This complaint relates to a Military Police (MP) investigation into an alleged incident of assault which took place at a Canadian Forces Base (CFB) while the complainant was attending a training course.
The complainant's interaction with the MP began when the complainant contacted the local MP unit to request that an MP member attend CFB so the complainant could provide information regarding an incident that occurred earlier in the day. That evening, the subject MP member met with the complainant, who informed the subject MP member that previous surgery on the complainant's lower legs caused him fatigue to the point of exhaustion. The complainant explained that after he fell during a training exercise, an unidentified individual allegedly kicked him on his right side.
Some days later, the subject MP member took written statements from the complainant and ten witnesses. Following those interviews, it was determined that none of the witnesses had observed the alleged assault. As a result, the investigation was concluded as unfounded.
A month later, the CAF member responsible for the training facility sent a memo to the Commanding Officer of the local MP unit, communicating that no further action would be taken by the training facility in the matter. The memo also noted that there was an error in the MP file where it was stated that the complainant was removed from course due to a “bad attitude”; the memo clarified that the candidate was removed from training for medical reasons only. This letter was added to the MP investigation file.
Some months later, the complainant submitted an Access to Information and Privacy (ATIP) request to obtain the information on the MP investigation file.
In the complaint to the MPCC, the complainant took issue with the quality of the MP investigation. The complainant alleged there were erroneous statements in the file which were defamatory and had caused him professional difficulties. The complainant disagreed with the MP investigator's characterization of an interview with the complainant as it had been noted in the file. The complainant stated the retraction letter from the CAF member responsible for the training facility demonstrated the sloppiness of the investigation. The complainant also alleged the investigating MP was acting under the improper influence of the complainant's chain of command, or based on misinformation in MP electronic files.
With respect to the allegation the subject MP made false statements regarding a previous injury sustained by the complainant, the investigation revealed that the statements were made by witnesses and reported as such within the file.
With respect to the allegation the subject MP did not accurately report one aspect of the interview with the complainant, the version offered by the complainant and subject were conflicting and there was no independent evidence to verify which version was correct. As in all proceedings designed to determine whether a person has breached an applicable standard or norm of behaviour, where the evidence on either side is equally weighted, the benefit of the doubt is resolved in favour of the subject person; in this case, the subject MP.
With respect to the allegation the subject MP had incorrectly noted information about the complainant's so-called “bad attitude” in the file, it was demonstrated that the information came from witnesses rather than the subject MP.
With respect to the allegation the investigation was sloppy, the MPCC noted the subject MP appropriately interviewed all relevant witnesses in the investigation. Although there were deficiencies in the subject MP's note-taking, this did not render the entire investigation sloppy.

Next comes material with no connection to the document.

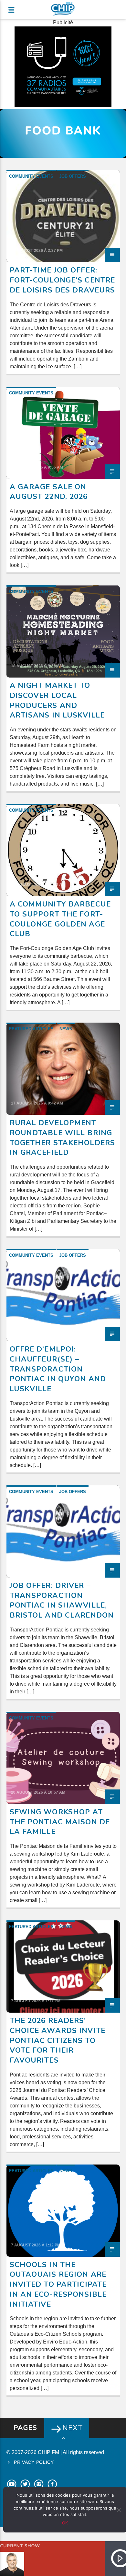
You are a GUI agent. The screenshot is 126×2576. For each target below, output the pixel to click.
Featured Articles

The subject MP admitted that note-taking in this case could have been better. The MPCC noted there were some inaccuracies in the forms and notes by the subject MP and concluded that this information had no influence on the result of the investigation for the assault. Nevertheless, the MPCC stressed that information noted for identification purposes in a police investigation is important and sometimes crucial to an investigation. The lack of attention to detail in recording this kind of information could have a serious impact on an investigation, particularly if identity were a central issue. In this case, the level of reporting and note-taking did not meet general policing standards and practices, including the standards set out in CF MP GP Order.
Following its review and investigation of the complaint, the MPCC concluded that four of the allegations were unsubstantiated. The MPCC also concluded that one allegation with respect to the accuracy and detail in gathering identification information was partially substantiated.

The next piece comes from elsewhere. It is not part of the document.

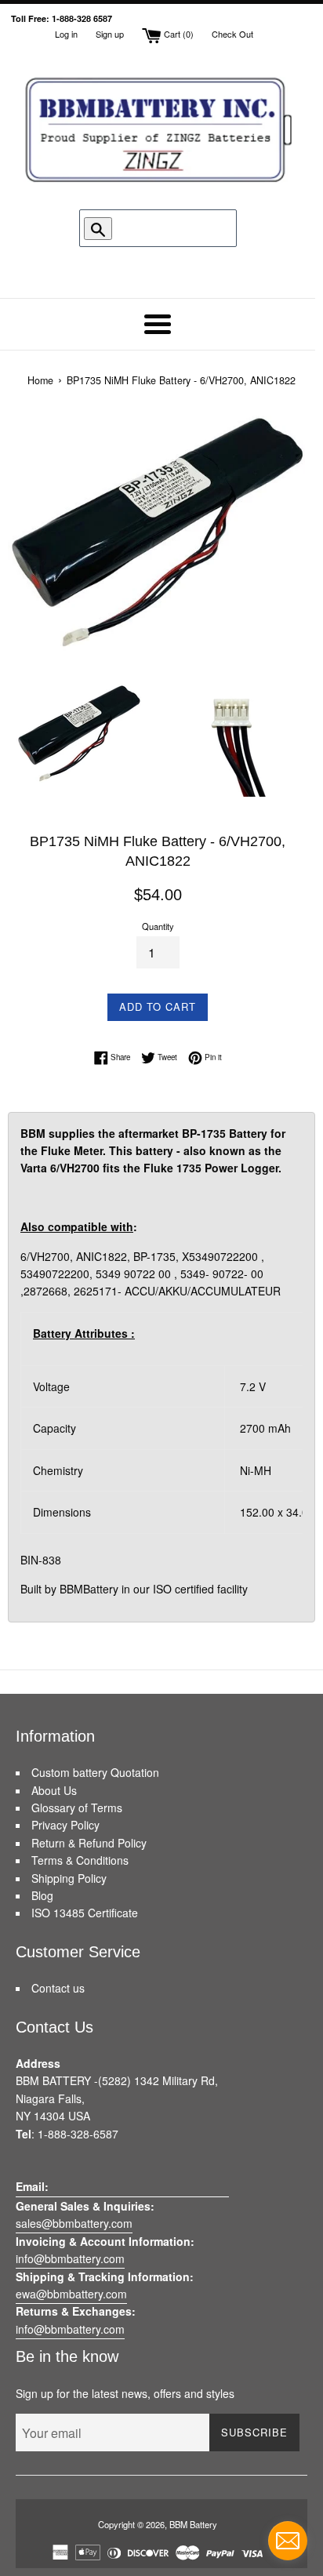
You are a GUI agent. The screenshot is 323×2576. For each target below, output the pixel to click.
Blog (42, 1895)
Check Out (232, 33)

The MPCC made two recommendations in this case. It recommended the correct manner of note-taking be reviewed with the subject MP, particularly with respect to taking physical information on an individual. It also recommended the MP detachment ensure that portable mini audio recorders are available and accessible to patrol MPs, and that MPs be trained on how to use the devices and encouraged by their supervisors to use them when carrying out witness interviews away from the detachment.